La realidad es que aún son miles las personas a las que el Acnur no ha podido proporcionar ni siquiera una tienda y duermen al raso, sin mantas. Como Mery, embarazada de ocho meses y que llegó hace cuatro semanas, después de que mataran a su marido.

«La vida aquí es muy dura. El polvo lo cubre todo, no tenemos suficiente agua ni comida y cada vez hay más enfermedades», lamenta Atong, una mujer de 40 años que duerme en una tienda de 15 metros cuadrados junto a 12 personas más.

El cólera, el sarampión, la malaria y, sobre todo, la desnutrición son las enfermedades más comunes, cuentan dos trabajadores de Médicos Sin Fronteras en Nyumanzi.
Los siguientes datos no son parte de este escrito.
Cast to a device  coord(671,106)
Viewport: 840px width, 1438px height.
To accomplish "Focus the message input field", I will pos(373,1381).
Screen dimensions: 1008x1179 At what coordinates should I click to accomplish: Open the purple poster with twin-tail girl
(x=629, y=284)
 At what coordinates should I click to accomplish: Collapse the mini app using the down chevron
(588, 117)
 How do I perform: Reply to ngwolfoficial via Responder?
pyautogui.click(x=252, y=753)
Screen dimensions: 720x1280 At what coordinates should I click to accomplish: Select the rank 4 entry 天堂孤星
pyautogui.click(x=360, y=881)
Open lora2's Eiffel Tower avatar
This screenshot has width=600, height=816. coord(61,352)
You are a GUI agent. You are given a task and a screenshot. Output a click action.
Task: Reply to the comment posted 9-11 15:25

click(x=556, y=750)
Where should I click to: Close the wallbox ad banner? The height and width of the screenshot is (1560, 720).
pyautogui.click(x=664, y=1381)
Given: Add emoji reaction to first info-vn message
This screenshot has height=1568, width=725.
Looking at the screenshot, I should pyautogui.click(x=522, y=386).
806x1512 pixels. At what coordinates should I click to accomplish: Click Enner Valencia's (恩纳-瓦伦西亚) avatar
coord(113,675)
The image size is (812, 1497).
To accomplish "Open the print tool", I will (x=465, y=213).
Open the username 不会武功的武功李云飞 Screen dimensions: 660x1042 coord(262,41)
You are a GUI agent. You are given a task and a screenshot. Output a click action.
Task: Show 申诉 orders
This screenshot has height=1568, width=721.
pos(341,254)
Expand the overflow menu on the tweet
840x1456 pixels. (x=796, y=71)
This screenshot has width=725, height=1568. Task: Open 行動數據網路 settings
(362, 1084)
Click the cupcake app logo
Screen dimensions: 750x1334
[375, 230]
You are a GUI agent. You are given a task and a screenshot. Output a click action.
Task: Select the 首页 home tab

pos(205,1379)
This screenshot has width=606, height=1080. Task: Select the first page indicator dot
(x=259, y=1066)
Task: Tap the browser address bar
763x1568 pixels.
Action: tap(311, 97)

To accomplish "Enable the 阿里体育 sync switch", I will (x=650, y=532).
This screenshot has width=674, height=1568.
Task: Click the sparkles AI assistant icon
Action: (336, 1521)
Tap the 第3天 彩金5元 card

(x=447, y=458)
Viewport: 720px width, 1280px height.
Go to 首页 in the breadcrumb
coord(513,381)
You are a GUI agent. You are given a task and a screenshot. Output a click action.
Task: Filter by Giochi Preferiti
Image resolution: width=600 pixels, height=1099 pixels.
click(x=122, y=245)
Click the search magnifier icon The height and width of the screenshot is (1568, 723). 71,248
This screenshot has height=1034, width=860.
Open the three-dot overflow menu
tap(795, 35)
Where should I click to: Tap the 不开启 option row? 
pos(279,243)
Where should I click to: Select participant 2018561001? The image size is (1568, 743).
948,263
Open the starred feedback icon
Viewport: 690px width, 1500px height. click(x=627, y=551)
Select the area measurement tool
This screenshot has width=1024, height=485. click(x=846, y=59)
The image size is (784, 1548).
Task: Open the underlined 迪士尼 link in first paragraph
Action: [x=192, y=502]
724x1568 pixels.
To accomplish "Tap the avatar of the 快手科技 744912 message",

Garantizar el suministro de agua es lo más difícil para el Acnur y Lucy Beck admite que en los primeros días sólo podían dar 3,8 litros por persona y día, cuando el mínimo recomendado para las necesidades más básicas es de 15. Ahora se mueven entre los 8 y los 12 litros por refugiado, pero añade que las dificultades para encontrar agua -estamos en plena estación seca- retarda el realojo de los desplazados en asentamientos menos congestionados.

«Nunca pensé que menos de tres años después de la independencia me convertiría en refugiado», afirma Daniel, de 25 años y que lleva una semana en Nyumanzi.

En 2012, el Gobierno del Sudán del Sur gastó 964 millones de dólares (713 millones de euros) en armas, más que ningún país en la región, según los datos del Instituto Internacional de Investigación para la Paz de Estocolmo (Sipri). Algo fallaba y la población civil, como siempre, es la que paga las peores consecuencias.